Schmerztherapie
von Michael Noack
Möglichkeiten und Grenzen der Ohrakupunktur
Im alten Ägypten unterschied man zwischen körperlichen Schmerzen mit erkennbarer Ursache und solchen unbekannter Genese. Die Schmerzen unbekannter Genese führte man auf übernatürliche Kräfte, auf Geister zurück. Gegen diese unerklärlichen Schmerzen wurden u. a. magische Zahlen, wie etwa die magische Zahl 7 eingesetzt. Eine Schnur mit 7 Knoten, in denen zusätzlich magische Gegenstände enthalten waren, wurde bei Kopfschmerzen um den Kopf gebunden. Und dann ging der Schmerz weg – oder er blieb, wie das so ist in der Welt.
Hippokrates (um 400 vor Christi Geburt) betrachtete Schmerz als eine Eigenschaft der Seele. Schmerz wurde von ihm als ein Problem gehandelt, dass man durch Logik und rationales Denken beherrschen konnte.
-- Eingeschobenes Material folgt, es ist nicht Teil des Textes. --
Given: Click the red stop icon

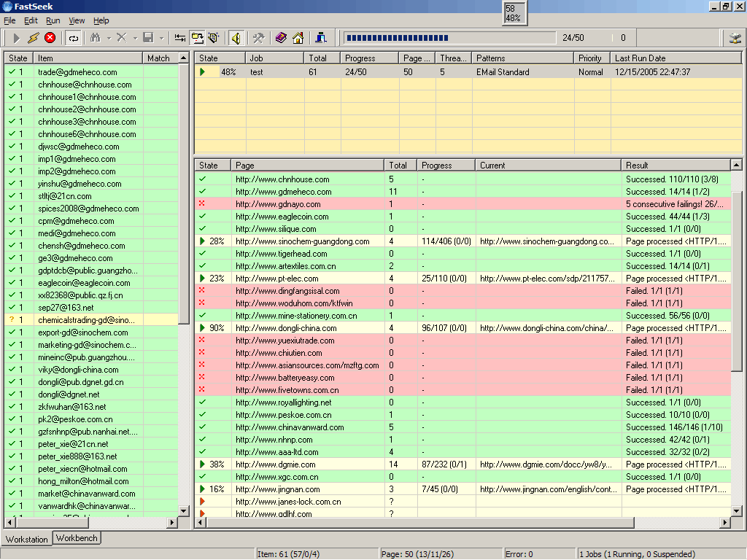Looking at the screenshot, I should pyautogui.click(x=50, y=37).
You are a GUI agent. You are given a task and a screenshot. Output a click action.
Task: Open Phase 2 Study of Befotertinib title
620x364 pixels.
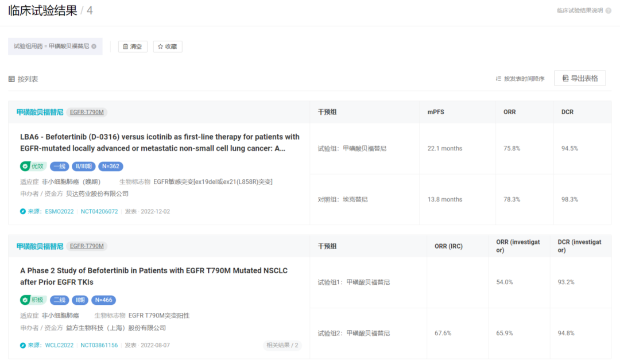(x=153, y=276)
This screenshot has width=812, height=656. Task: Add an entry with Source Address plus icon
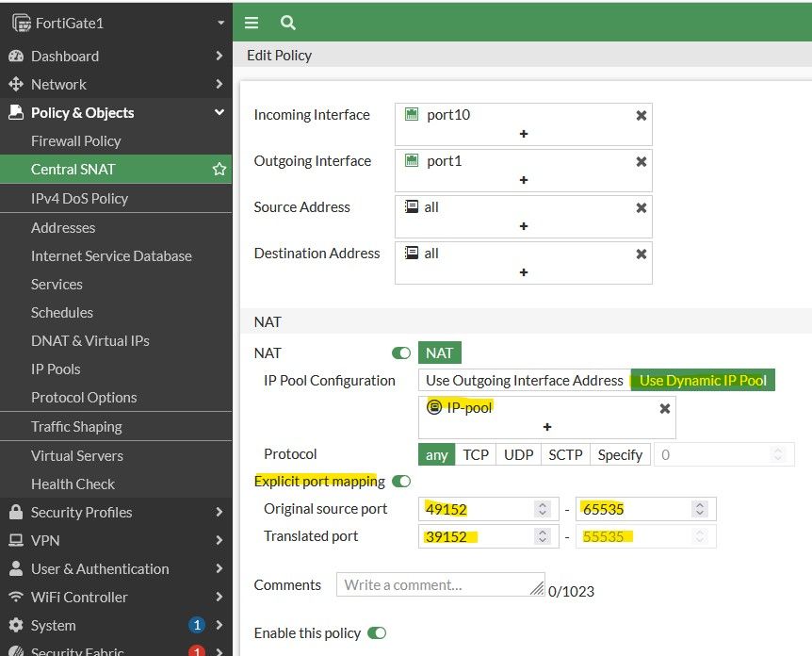(x=524, y=226)
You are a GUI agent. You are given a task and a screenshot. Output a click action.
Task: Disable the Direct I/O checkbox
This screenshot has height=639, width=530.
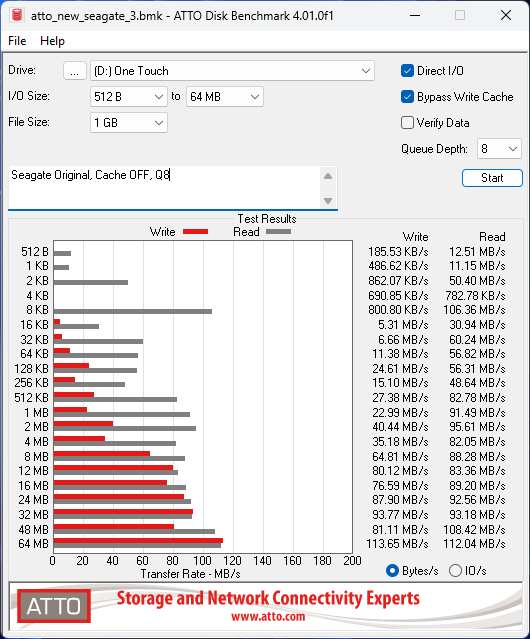point(407,71)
Galen (Galenus, römischer Arzt im 1. Jahrhundert nach Christi Geburt) ordnete endogene (innere) Schmerzen einer fehlerhaften Zusammensetzung der Körpersäfte zu.
Descartes (um 1580) sagt über Schmerz: … Körper und Seele funktionieren ganz unabhängig voneinander, und der Schmerz reduziert sich als ein rein körperliches Phänomen.
Die christliche Leidensethik letztlich definiert Schmerzen als von Gott gewollt. Schmerzen haben den Sinn der Erlösung von Körper und Geist.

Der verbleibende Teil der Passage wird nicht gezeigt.